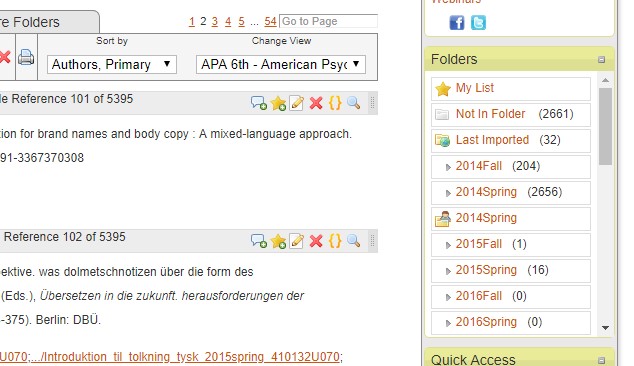Screen dimensions: 634x366
Task: Click the folders list scroll down arrow
Action: [605, 328]
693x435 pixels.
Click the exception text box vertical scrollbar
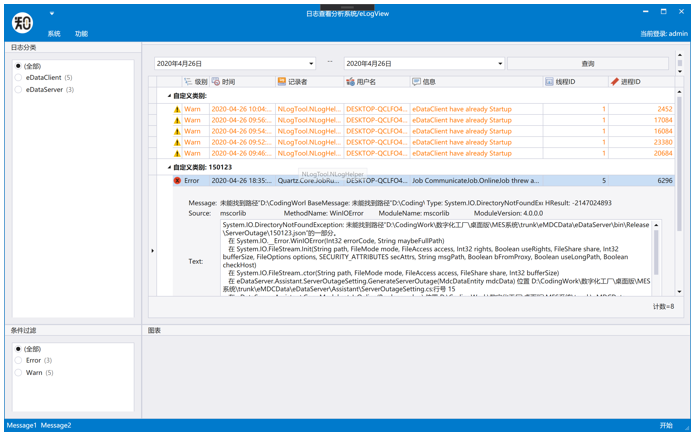point(656,250)
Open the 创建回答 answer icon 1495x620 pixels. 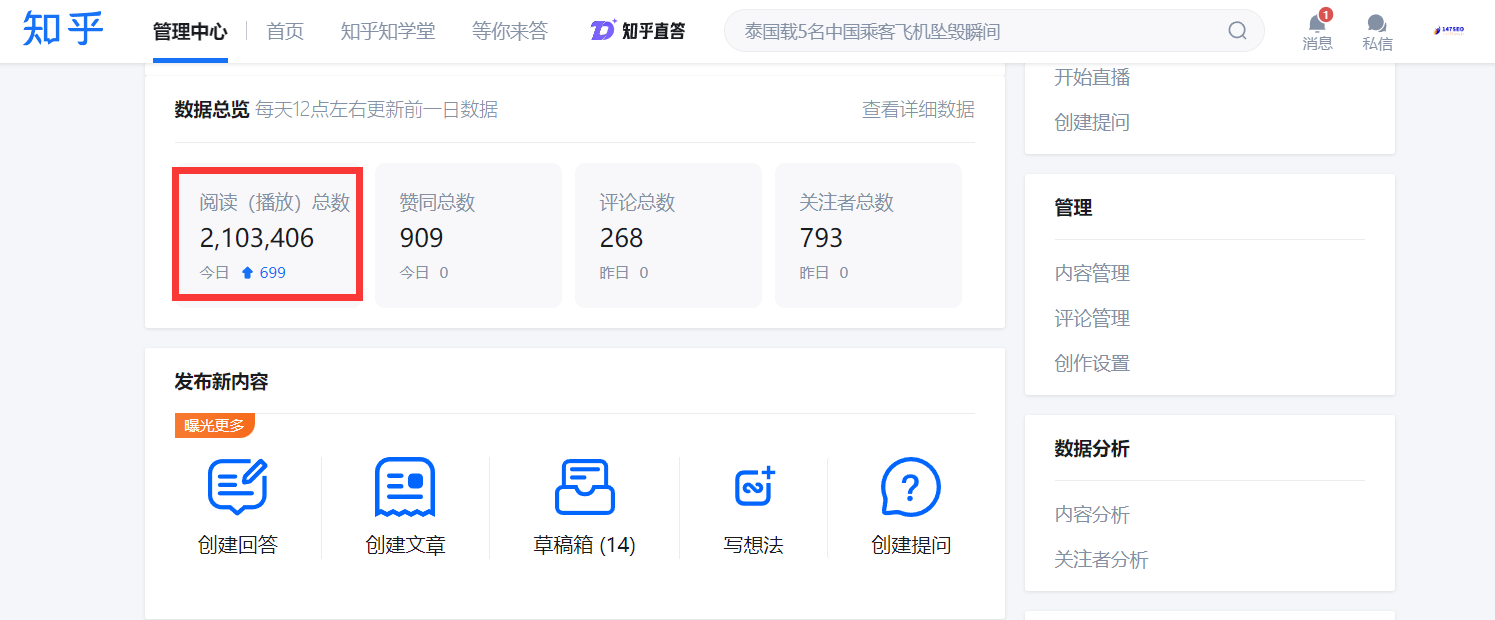(x=237, y=486)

* _REQUIRED WORK_: Please count the lines of the material above that contain the word "Click", and reply with only that number.

* _EXERCISE ANSWER_: 2